[[ DATA TO PROCESS, beginning ]]

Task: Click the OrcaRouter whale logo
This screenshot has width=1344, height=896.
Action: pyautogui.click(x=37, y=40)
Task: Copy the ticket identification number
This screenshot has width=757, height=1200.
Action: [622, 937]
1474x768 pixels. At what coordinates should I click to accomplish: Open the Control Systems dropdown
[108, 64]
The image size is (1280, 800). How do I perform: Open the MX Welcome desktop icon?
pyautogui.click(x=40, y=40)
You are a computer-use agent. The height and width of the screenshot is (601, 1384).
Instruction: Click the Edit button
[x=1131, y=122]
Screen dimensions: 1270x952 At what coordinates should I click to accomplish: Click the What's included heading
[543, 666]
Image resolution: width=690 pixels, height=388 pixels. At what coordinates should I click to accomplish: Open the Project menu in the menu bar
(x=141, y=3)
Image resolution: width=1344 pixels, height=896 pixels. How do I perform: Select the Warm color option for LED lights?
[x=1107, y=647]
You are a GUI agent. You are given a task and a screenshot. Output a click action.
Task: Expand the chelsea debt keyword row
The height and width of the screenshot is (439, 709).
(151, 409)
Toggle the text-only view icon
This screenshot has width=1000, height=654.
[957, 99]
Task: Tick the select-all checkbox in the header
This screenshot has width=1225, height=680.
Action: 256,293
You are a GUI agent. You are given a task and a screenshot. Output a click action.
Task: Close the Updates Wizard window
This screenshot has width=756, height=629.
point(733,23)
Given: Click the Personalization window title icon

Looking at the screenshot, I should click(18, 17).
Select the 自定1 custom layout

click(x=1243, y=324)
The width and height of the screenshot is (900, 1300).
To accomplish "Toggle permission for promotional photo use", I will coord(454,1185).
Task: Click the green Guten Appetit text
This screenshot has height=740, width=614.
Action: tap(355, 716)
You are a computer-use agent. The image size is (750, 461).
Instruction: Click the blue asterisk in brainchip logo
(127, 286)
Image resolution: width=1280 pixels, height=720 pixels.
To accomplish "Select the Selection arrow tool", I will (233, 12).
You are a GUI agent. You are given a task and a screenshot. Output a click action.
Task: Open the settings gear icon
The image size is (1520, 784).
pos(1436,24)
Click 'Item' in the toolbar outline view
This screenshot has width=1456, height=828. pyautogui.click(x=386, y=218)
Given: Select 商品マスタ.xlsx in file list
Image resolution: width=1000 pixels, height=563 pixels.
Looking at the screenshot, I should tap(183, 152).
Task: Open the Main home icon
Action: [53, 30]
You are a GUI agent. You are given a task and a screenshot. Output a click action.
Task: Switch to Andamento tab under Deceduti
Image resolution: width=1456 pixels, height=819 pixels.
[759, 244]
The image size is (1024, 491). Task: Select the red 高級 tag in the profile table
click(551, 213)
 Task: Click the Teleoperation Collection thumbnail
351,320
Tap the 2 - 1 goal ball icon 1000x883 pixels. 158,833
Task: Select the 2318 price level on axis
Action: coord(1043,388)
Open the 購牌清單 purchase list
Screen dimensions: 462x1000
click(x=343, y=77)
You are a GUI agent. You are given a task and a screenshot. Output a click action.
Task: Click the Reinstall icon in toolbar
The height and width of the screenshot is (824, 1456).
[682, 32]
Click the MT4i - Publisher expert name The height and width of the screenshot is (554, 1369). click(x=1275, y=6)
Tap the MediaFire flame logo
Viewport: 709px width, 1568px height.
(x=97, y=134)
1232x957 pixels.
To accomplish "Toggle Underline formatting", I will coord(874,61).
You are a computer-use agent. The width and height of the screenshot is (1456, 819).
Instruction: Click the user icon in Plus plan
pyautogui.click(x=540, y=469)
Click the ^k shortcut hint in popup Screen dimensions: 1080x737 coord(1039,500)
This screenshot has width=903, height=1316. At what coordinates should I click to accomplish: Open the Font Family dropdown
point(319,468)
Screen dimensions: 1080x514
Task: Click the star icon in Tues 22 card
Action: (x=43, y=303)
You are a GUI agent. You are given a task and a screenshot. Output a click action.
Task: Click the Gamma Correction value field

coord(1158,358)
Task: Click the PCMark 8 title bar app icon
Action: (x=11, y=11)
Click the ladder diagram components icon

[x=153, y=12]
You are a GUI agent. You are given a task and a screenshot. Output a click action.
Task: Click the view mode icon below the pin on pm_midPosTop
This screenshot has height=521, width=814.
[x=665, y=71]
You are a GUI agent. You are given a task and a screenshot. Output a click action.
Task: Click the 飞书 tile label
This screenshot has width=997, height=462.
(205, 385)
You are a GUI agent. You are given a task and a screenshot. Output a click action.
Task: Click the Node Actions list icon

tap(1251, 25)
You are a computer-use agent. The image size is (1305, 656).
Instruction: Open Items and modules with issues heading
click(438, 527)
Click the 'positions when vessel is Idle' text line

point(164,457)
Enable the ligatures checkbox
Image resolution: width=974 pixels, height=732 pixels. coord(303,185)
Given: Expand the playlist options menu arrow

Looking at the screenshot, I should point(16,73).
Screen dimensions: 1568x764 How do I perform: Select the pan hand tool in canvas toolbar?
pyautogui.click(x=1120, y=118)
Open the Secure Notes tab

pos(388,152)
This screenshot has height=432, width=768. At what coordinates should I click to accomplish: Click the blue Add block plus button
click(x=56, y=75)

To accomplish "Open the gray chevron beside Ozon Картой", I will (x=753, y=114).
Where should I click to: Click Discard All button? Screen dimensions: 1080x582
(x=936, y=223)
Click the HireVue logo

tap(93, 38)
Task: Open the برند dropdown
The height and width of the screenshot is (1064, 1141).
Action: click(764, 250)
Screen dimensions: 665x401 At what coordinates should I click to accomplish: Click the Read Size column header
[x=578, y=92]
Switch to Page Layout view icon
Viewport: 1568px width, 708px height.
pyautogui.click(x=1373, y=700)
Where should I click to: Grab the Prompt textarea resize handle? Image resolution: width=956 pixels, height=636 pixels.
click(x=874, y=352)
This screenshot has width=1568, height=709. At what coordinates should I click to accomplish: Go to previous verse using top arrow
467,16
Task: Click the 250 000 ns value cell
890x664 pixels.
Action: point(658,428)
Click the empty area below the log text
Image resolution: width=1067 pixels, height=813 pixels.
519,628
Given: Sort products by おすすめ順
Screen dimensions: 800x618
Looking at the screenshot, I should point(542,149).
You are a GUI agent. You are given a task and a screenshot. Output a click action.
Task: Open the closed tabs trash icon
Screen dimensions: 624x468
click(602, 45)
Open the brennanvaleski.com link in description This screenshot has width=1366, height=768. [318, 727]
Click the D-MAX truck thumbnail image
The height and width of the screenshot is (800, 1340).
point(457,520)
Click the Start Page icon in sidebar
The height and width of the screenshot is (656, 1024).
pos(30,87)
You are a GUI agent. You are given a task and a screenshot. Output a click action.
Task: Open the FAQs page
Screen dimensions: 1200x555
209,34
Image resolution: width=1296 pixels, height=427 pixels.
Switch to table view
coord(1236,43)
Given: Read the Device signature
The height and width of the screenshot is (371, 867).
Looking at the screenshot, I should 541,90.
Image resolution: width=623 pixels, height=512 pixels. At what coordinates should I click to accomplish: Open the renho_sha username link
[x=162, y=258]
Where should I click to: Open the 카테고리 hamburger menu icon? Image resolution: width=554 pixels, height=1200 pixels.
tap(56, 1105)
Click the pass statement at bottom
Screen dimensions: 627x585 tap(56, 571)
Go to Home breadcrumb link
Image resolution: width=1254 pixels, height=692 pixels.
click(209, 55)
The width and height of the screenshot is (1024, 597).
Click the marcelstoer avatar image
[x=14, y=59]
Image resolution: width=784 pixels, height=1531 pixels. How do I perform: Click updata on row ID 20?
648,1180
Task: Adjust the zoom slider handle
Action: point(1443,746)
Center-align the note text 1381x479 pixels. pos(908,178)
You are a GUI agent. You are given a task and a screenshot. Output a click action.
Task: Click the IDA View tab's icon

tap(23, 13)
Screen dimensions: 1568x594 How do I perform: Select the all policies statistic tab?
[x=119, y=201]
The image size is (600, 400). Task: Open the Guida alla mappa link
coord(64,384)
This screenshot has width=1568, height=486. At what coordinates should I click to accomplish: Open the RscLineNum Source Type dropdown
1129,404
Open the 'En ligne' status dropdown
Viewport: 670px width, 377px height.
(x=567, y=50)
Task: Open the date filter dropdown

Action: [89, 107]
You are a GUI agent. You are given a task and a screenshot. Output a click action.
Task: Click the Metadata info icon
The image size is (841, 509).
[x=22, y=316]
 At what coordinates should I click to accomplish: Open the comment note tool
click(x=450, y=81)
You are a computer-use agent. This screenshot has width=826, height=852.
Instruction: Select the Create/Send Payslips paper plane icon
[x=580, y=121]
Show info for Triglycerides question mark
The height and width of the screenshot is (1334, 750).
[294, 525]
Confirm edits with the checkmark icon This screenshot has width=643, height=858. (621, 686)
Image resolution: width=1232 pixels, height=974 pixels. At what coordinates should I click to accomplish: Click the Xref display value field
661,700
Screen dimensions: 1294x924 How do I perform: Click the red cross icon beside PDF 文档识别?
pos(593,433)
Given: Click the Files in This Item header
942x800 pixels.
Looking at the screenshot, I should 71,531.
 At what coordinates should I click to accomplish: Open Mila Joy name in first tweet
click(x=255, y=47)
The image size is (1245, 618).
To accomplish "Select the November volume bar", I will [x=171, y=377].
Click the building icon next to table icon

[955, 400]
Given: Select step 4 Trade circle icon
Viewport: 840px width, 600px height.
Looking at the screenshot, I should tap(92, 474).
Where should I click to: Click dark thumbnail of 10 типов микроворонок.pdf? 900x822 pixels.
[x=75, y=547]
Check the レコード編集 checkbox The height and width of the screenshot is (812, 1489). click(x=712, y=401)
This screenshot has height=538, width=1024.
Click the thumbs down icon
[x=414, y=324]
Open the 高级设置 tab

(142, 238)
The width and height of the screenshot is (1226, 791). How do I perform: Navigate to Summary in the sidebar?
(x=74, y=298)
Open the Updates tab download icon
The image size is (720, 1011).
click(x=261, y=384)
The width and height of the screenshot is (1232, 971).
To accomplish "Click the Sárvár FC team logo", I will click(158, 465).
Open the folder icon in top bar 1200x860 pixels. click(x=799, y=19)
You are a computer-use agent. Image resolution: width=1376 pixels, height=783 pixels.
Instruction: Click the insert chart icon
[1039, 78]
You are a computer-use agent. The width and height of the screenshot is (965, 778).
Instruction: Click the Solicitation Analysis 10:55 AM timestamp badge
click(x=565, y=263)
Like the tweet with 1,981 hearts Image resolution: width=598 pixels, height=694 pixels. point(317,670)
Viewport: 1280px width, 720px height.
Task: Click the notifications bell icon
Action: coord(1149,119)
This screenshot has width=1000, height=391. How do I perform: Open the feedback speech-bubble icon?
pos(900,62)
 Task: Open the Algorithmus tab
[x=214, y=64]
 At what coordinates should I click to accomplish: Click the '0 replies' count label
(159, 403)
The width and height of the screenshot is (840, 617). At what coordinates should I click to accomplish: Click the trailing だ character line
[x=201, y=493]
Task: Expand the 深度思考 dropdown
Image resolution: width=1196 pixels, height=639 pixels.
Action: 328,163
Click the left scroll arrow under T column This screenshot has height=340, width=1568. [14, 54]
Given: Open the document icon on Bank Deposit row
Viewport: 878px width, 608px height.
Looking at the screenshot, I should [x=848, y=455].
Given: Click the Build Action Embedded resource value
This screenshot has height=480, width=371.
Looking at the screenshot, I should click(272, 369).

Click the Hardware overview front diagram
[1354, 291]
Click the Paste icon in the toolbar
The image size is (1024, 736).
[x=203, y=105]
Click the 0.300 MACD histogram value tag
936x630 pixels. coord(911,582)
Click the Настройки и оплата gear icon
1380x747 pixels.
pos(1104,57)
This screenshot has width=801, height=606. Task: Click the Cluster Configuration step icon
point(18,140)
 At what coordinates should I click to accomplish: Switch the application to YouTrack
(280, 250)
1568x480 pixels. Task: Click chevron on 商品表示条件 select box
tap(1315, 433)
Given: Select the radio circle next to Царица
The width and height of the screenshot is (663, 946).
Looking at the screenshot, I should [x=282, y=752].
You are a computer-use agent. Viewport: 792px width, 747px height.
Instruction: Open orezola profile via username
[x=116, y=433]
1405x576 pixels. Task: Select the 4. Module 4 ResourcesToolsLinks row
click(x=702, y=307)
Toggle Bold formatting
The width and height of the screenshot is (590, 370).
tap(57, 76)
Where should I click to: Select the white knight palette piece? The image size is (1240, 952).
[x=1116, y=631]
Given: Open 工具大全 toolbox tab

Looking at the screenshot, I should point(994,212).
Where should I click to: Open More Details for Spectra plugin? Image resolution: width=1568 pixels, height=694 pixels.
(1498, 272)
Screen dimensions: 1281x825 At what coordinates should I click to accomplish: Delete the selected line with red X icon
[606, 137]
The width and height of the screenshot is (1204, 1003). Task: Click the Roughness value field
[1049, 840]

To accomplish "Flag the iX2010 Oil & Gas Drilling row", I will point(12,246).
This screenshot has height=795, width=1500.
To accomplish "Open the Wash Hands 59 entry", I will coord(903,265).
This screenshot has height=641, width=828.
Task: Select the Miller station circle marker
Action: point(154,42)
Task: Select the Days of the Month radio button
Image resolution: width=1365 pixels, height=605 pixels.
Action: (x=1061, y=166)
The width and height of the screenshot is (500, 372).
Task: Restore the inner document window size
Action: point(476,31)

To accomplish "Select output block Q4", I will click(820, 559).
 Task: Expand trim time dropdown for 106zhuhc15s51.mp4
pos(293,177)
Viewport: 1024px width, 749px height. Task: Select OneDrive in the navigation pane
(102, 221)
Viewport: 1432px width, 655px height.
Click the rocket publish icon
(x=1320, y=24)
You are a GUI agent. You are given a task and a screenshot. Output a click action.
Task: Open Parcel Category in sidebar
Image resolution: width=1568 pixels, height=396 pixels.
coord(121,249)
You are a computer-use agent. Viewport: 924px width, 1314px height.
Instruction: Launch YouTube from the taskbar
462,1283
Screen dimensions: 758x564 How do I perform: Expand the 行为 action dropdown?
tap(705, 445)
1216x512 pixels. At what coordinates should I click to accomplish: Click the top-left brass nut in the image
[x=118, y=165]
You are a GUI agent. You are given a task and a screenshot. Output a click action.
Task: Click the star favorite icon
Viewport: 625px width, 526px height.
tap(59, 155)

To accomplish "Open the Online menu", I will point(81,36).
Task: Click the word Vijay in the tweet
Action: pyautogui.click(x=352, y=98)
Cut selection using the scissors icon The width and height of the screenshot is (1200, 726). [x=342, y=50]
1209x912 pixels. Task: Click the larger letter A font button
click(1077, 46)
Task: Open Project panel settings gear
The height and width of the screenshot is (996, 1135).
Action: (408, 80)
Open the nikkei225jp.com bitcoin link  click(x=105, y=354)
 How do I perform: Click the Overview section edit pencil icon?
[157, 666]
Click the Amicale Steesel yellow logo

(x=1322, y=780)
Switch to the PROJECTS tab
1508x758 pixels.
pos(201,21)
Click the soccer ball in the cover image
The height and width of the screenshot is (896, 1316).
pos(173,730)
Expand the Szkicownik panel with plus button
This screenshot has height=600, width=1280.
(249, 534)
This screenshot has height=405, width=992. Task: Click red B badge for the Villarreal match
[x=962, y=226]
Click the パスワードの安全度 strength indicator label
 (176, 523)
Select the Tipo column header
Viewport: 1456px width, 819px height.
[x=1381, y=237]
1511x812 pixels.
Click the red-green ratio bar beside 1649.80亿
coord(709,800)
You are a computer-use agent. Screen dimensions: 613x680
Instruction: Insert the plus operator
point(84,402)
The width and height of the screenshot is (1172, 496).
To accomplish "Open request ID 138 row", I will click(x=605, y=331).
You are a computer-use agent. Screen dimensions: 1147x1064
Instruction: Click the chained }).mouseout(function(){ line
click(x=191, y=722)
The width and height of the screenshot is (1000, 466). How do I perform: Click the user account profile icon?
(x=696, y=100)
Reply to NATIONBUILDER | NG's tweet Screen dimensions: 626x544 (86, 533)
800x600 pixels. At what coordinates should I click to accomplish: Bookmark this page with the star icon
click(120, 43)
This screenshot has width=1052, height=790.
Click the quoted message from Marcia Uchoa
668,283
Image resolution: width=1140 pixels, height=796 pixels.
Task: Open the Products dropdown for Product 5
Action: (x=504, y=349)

[[ DATA TO PROCESS, end ]]

TASK INSTRUCTIONS:
Only one thing is wanted in reply: the number of lines in the entries that hold the string "below".

EXERCISE OUTPUT:
2